» Extracted material:

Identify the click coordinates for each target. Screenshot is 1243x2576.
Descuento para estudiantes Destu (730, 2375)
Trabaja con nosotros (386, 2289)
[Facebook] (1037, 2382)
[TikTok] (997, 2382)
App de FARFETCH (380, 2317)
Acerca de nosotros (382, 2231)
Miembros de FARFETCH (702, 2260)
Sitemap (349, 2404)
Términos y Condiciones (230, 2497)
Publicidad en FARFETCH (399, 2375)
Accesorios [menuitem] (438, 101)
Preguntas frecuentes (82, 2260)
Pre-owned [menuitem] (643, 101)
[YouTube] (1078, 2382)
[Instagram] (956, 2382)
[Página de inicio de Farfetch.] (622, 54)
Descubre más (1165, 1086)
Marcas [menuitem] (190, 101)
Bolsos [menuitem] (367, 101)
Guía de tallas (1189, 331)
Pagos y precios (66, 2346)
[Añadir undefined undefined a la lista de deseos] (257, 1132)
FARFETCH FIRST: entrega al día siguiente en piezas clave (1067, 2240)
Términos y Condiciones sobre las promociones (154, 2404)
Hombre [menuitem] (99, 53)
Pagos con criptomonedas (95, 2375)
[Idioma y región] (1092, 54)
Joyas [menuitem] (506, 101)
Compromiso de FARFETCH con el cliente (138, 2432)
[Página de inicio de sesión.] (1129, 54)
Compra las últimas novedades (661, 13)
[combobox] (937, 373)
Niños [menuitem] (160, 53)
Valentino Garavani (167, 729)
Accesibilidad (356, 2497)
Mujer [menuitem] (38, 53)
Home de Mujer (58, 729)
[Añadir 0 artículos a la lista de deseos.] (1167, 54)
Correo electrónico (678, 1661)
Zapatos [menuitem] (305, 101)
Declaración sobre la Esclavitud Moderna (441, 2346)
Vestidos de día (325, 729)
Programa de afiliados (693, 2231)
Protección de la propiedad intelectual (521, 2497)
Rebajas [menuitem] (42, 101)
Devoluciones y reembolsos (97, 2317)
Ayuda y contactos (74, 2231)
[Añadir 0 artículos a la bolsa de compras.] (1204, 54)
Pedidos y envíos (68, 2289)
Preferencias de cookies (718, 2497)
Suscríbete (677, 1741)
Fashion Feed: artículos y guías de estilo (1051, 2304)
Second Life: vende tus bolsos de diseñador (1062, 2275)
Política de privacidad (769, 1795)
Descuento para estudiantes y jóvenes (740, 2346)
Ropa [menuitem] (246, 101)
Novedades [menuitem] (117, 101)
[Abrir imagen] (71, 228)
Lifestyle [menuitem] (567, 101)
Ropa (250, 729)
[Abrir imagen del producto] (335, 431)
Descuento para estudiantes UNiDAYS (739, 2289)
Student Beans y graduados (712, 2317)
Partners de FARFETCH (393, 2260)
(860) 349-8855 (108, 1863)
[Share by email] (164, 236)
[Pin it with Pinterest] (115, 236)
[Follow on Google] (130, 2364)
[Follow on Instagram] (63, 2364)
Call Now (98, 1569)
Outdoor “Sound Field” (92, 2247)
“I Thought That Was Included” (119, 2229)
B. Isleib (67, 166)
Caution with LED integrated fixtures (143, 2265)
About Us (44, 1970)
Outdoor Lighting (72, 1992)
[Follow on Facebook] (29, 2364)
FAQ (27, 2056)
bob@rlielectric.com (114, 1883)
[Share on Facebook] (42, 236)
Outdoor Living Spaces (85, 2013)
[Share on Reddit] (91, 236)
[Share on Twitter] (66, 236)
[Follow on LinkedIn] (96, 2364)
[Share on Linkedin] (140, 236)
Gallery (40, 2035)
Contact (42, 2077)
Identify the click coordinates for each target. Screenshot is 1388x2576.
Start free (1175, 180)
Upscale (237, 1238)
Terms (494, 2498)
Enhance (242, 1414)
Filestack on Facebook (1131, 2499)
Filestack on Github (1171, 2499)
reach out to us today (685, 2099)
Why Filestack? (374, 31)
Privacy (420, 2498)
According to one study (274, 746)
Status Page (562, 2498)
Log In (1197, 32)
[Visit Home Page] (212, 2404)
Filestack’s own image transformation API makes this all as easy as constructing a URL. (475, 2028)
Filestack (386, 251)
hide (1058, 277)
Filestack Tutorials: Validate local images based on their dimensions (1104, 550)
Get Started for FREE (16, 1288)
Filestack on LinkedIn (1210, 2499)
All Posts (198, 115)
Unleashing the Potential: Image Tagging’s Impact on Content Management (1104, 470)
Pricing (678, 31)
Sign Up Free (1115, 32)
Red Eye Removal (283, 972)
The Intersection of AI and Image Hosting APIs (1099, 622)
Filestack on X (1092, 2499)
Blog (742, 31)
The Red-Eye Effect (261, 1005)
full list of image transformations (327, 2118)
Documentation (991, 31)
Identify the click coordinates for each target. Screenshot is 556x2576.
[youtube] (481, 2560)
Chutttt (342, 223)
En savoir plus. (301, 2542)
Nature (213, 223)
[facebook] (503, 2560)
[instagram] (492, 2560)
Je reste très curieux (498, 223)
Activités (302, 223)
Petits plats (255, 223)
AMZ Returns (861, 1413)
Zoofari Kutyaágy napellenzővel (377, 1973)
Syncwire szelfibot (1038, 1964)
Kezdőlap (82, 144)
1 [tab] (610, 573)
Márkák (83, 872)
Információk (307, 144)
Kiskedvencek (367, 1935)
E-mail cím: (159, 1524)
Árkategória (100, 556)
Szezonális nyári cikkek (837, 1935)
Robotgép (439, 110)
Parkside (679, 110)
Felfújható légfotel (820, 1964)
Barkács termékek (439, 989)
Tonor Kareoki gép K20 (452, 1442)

» Assignment:
Where the line holding "Preferencias de cookies (718, 2497)" appears in the listing above, start reproducing exactly, and end with the line holding "Ropa (250, 729)".

» Solution for this problem:
Preferencias de cookies (718, 2497)
Suscríbete (677, 1741)
Fashion Feed: artículos y guías de estilo (1051, 2304)
Second Life: vende tus bolsos de diseñador (1062, 2275)
Política de privacidad (769, 1795)
Descuento para estudiantes y jóvenes (740, 2346)
Ropa [menuitem] (246, 101)
Novedades [menuitem] (117, 101)
[Abrir imagen] (71, 228)
Lifestyle [menuitem] (567, 101)
Ropa (250, 729)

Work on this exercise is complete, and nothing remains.